Brooks takes this argument and runs with it:
students have to jump through ever-more demanding, preassigned academic hoops. Instead of developing a passion for one subject, they’re rewarded for becoming professional students, getting great grades across all subjects, regardless of their intrinsic interests. Instead of wandering across strange domains, they have to prudentially apportion their time, making productive use of each hour.
Then they move into a ranking system in which the most competitive college, program and employment opportunity is deemed to be the best. There is a status funnel pointing to the most competitive colleges and banks and companies, regardless of their appropriateness.
Then they move into businesses in which the main point is to beat the competition, in which the competitive juices take control and gradually obliterate other goals. I see this in politics all the time. Candidates enter politics wanting to be authentic and change things. But once the candidates enter the campaign, they stop focusing on how to be change-agents. They and their staff spend all their time focusing on beating the other guy. They hone the skills of one-upsmanship. They get engulfed in a tit-for-tat competition to win the news cycle. Instead of being new and authentic, they become artificial mirror opposites of their opponents. Instead of providing the value voters want — change — they become canned tacticians, hoping to eke out a slight win over the other side.…
You know somebody has been sucked into the competitive myopia when they start using sports or war metaphors. Sports and war are competitive enterprises. If somebody hits three home runs against you in the top of the inning, your job is to go hit four home runs in the bottom of the inning.
But business, politics, intellectual life and most other realms are not like that. In most realms, if somebody hits three home runs against you in one inning, you have the option of picking up your equipment and inventing a different game. You don’t have to compete; you can invent (emphasis added).
Now, there's definitely a strong element of truth to Brooks' point. True innovators in many fields are searching for the genuinely new idea, and then run with it. I, for one, have a (temporary) monopoly in the international relations theory and zombies market. So I get what Brooks is trying to say here.
And yet, in the end, I think this is a crap argument, for a few reasons:
1) Brooks too neatly divides the innovation from the competition elements of market life. Indeed, the company that made Thiel super-rich -- Facebook -- is exhibit A for this point. Facebook didn't really innovate anything that MySpace or other social networking sites hadn't done already. Rather, because social networking is an arena where greater size means greater profitability, Facebook managed to beat its competitors at gaining market share. It did this through a few bells and whistles, but Facebook did not "create a new market and totally dominate it," as Brooks would put it.
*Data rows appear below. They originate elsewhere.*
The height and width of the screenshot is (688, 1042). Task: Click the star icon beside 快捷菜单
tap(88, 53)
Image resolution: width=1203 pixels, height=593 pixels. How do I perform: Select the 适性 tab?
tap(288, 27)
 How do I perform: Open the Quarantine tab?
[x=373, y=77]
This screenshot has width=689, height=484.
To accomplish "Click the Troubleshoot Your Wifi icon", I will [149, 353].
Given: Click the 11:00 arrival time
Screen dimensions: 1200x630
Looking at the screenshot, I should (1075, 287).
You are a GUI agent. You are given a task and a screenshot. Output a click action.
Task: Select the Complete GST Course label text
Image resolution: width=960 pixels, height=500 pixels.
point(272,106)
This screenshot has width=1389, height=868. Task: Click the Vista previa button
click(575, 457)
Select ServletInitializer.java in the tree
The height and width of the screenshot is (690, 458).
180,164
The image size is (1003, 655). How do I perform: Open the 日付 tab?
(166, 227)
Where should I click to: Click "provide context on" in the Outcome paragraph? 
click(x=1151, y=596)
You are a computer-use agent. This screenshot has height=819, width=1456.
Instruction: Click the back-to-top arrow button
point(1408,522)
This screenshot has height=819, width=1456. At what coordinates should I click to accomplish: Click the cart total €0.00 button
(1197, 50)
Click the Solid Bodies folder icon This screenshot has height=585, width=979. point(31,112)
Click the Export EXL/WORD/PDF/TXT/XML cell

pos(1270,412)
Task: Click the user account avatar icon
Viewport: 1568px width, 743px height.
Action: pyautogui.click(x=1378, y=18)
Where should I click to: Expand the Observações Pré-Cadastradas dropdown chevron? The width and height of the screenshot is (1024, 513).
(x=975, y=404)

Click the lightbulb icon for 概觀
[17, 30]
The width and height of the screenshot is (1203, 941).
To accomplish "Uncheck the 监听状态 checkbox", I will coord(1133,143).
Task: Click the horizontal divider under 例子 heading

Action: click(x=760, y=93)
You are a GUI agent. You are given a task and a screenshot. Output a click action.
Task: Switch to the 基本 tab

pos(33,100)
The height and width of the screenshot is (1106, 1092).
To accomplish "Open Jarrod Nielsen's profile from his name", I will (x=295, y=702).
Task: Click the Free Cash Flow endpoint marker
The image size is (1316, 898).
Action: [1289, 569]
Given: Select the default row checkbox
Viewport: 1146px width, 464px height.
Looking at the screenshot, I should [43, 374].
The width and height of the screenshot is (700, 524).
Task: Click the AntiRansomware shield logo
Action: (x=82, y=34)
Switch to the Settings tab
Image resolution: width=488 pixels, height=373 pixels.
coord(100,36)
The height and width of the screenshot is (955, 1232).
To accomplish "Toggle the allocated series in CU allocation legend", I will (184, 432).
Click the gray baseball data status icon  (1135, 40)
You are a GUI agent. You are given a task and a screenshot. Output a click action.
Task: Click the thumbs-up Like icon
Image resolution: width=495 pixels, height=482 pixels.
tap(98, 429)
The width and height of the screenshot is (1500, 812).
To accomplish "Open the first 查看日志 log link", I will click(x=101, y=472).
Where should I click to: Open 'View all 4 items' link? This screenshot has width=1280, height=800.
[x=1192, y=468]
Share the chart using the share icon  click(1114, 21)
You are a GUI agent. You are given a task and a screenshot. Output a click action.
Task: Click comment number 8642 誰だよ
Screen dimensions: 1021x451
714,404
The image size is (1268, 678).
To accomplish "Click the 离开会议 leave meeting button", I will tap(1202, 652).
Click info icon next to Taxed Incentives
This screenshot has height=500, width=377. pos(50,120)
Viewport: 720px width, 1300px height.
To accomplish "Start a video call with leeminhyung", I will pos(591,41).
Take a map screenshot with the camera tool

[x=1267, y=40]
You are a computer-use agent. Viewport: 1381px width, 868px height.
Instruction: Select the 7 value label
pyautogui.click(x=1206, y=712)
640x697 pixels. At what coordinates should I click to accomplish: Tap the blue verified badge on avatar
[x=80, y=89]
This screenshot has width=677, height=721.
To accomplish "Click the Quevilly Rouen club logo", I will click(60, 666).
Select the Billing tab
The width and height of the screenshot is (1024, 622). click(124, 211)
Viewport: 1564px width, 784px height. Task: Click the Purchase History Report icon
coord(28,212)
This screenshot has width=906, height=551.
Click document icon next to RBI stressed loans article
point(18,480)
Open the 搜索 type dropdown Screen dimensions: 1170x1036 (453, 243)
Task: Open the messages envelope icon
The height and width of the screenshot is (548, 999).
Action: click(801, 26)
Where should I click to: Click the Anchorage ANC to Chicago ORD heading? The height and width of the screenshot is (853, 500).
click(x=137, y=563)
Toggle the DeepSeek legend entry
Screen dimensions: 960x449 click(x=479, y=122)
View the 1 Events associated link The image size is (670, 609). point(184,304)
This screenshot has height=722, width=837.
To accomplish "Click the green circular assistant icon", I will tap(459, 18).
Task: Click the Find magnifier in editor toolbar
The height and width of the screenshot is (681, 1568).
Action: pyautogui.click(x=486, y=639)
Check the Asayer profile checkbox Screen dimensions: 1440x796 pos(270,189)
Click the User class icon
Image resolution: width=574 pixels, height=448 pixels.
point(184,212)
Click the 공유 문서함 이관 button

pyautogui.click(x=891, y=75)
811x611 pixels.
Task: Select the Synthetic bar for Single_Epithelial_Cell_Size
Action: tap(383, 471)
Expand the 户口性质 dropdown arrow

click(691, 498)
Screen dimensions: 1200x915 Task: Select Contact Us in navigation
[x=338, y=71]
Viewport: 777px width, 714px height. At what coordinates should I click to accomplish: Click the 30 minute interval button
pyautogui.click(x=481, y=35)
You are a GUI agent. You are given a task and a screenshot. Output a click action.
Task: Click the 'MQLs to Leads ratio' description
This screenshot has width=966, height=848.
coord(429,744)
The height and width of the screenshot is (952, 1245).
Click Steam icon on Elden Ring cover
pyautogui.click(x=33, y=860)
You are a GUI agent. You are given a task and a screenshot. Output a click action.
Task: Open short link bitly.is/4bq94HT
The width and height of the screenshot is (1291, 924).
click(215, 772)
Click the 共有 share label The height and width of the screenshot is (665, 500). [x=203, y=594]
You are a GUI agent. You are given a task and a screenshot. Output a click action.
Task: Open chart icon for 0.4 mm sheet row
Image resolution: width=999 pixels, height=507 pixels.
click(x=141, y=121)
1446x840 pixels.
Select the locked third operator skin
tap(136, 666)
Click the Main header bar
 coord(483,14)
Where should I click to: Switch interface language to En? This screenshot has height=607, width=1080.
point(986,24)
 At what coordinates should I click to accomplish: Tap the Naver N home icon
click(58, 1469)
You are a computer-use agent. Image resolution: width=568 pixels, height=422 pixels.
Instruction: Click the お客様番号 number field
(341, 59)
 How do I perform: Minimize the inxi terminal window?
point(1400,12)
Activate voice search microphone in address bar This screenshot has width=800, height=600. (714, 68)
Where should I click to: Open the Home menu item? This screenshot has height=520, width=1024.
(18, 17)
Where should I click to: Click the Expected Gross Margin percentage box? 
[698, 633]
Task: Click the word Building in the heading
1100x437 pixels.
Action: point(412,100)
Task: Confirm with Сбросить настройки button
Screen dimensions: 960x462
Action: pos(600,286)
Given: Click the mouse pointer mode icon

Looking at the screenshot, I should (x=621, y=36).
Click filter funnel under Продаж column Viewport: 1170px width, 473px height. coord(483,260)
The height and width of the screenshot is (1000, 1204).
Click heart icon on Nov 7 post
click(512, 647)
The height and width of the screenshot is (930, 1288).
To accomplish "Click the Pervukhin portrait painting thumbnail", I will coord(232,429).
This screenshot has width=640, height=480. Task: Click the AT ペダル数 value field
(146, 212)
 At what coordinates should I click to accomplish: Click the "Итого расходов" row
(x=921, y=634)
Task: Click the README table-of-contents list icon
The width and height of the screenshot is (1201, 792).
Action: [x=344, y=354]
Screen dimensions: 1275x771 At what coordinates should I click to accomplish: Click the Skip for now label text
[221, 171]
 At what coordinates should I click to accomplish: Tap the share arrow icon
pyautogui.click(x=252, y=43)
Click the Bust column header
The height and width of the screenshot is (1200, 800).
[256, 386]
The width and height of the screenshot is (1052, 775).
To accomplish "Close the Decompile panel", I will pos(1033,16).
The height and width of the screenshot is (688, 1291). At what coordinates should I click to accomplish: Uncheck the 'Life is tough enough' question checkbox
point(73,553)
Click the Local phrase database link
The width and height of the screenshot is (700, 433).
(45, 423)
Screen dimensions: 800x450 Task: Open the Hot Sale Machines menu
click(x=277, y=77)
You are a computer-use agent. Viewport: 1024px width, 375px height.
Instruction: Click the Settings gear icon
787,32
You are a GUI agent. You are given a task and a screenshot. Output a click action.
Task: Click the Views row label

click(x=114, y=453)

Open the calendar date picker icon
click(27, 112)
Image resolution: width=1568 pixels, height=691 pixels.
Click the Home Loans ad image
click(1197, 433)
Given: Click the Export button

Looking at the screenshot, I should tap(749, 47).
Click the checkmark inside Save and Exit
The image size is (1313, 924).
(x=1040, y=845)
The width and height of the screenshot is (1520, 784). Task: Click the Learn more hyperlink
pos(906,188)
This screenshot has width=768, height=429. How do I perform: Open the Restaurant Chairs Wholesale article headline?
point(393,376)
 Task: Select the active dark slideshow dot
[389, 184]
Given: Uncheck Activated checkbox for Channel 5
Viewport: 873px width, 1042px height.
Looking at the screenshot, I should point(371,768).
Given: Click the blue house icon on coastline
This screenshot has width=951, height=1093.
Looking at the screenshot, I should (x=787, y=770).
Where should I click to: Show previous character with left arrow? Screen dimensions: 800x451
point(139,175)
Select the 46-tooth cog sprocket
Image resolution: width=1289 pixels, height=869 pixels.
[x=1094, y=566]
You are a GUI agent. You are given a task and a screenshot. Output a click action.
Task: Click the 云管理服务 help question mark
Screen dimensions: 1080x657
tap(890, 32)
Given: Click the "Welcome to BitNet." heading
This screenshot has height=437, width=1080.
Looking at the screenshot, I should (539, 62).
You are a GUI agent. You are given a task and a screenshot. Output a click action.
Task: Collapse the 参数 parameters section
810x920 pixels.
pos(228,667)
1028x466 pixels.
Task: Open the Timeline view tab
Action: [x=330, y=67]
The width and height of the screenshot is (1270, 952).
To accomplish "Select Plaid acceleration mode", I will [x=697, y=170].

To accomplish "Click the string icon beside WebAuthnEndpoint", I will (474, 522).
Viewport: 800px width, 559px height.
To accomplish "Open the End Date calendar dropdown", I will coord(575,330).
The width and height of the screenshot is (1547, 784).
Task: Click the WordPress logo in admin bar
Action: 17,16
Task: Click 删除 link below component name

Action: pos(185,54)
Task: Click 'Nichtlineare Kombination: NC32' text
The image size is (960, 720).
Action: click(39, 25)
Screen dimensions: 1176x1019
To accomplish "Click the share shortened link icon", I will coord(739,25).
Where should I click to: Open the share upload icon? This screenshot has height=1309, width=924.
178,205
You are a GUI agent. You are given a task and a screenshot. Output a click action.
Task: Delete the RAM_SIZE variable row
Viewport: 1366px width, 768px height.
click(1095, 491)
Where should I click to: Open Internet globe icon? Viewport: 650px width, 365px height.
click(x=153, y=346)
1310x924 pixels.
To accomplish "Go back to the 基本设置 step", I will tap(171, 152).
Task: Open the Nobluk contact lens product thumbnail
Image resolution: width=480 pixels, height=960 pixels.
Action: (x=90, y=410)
2) Brooks has a tendency to conflate different dimensions of social activity as if they're one and the same, and that bolded sentence is exhibit A of that. In point of fact, a politician usually can't invent a different game -- or, if s/he does, it's often called a coup or a revolution. Brooks is clearly disgusted with the ticky-tack, news-cycle, tweet-length tactical fights of politics, and I can't say I blame him. But Brooks of all people should know that politics is also about Very Big Arguments that cannot be avoided. Say what you will about either Barack Obama or the GOP House of Representatives, but over the past two years they've been having The Big Argument. I don't think either of them can risk abandoning the intellectual competition (though maybe this is another option).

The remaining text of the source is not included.